You may also consider selling the cottage to the child(ren) at FMV using a take back loan (with or without interest) that could be forgiven upon the parents’ death. To the extent that not all of the proceeds were receivable upfront, a capital gains reserve could be claimed to defer the tax hit. For more information about minimizing capital gains taxes, please ask your BMO financial professional for a copy of our publication, Strategies to Minimize Capital Gains Tax.
Principal Residence Exemption
In considering the transfer of a vacation property to a trust, the possible impact to the Principal Residence Exemption ("PRE") should be considered. Prior to amendments to the Income Tax Act introduced in 2016, it was generally possible for a personal trust to claim the PRE to reduce or eliminate a gain that the trust would otherwise realize on the disposition of a property, with some modifications to the basic rules (including a potential impact to the trust beneficiaries in respect of their ability to claim the Principal Residence Exemption on their own homes). Under the amended rules, the PRE will not be available to certain trusts, including family trusts, on dispositions after 2016. However, transitional rules allow the PRE to be claimed by a trust which disposes of property after 2016, for years of ownership prior to 2017. For more information on trusts and the Principal Residence Exemption, including certain types of trusts which may still benefit from the PRE, ask your BMO financial professional for a copy of our publication, A Guide to the Principal Residence Exemption.

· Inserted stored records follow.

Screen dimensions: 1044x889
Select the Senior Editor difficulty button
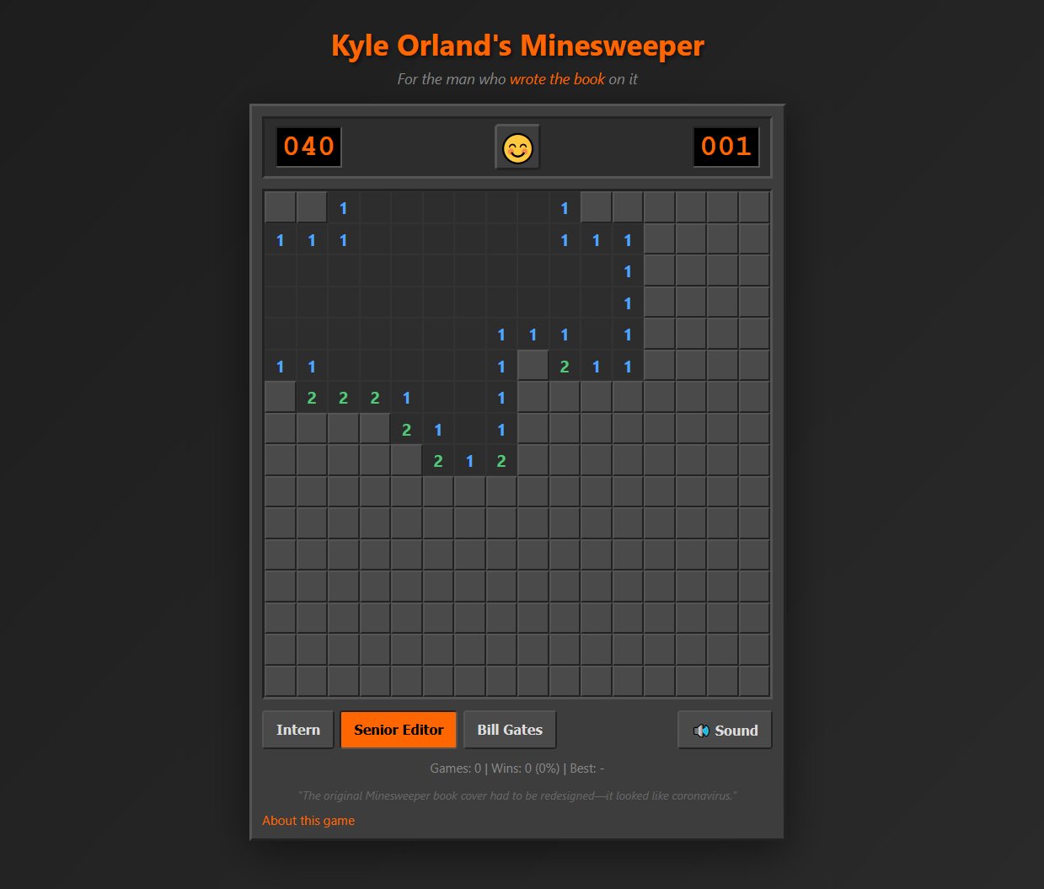(x=399, y=729)
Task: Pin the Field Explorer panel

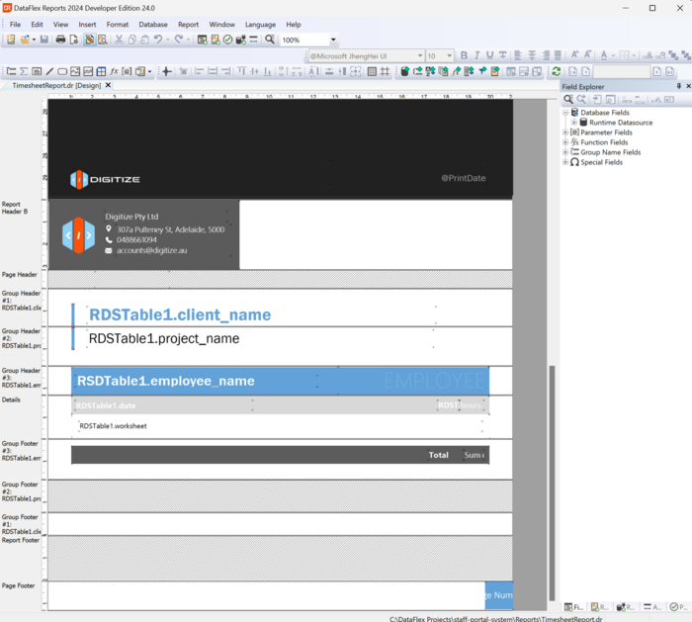Action: (x=677, y=87)
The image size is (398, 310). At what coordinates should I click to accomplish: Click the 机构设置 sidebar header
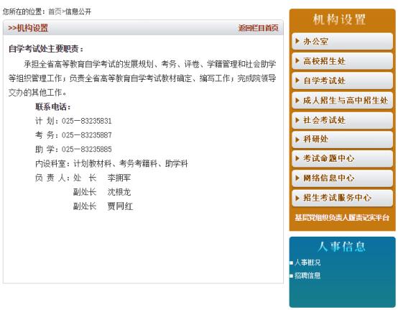[x=339, y=20]
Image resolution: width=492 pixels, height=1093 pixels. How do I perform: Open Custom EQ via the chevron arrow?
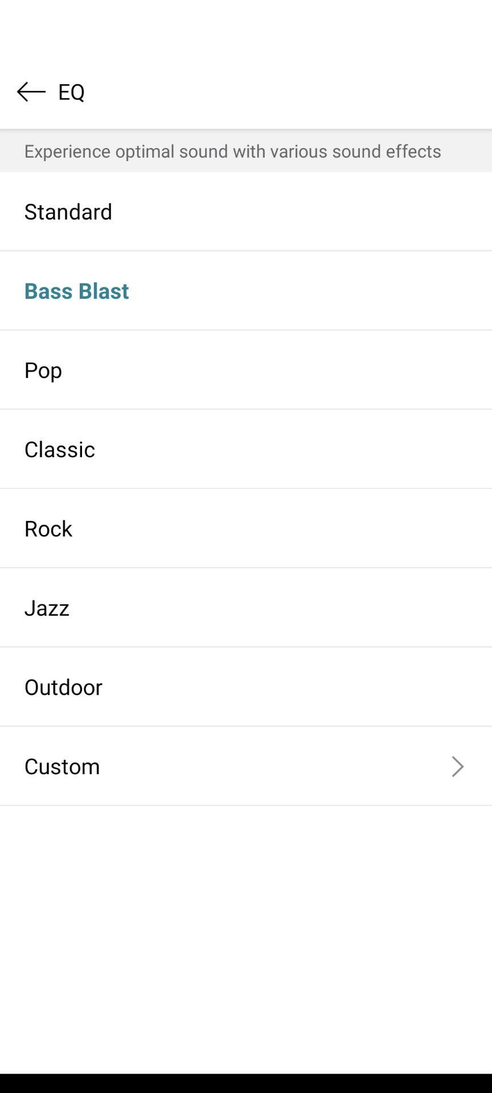tap(457, 766)
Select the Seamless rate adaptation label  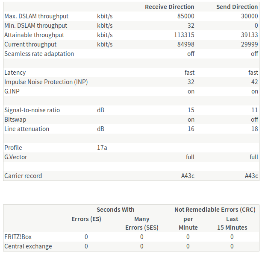click(39, 54)
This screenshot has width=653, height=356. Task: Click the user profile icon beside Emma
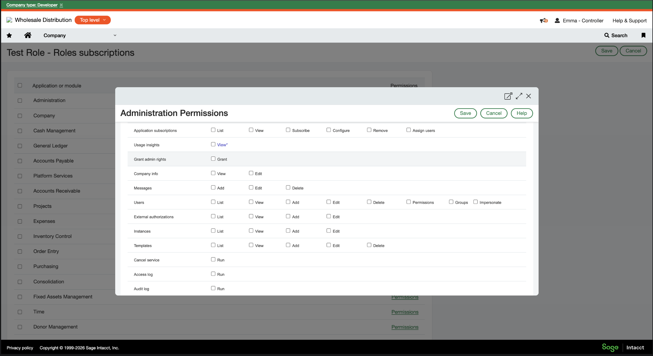557,20
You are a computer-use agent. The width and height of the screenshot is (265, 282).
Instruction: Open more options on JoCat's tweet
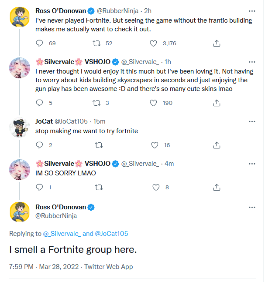click(x=252, y=121)
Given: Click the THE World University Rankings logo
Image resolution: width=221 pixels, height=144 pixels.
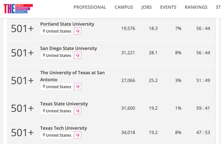Looking at the screenshot, I should [x=18, y=9].
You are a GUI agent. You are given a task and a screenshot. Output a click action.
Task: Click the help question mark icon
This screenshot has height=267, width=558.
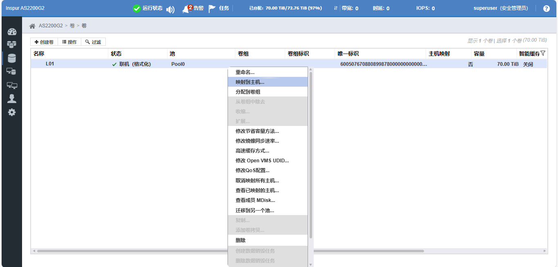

Residential property flipping rule
The 2022 Federal Budget proposed new rules to ensure profits from “flipping” properties are taxed and that the Principal Residence Exemption is restricted to Canadians who use their houses as homes. Specifically, on or after January 1, 2023, any person who sells a property they have held for less than 12 months is considered to be flipping the property and would be subject to full taxation on their profits as business income, with specific exceptions for certain life circumstances, such as a death, disability, the birth of a child, a new job, or a divorce. For more information, please ask your BMO financial professional for a copy of our publication, 2022 Federal Budget Review.
Seek professional advice
While every family situation is unique, tax and estate planning professionals are experienced in helping you explore all the options available for your family vacation property before selecting a solution that produces the right result for your circumstances. Obtaining good advice is important, particularly where succession of recreational real estate is involved.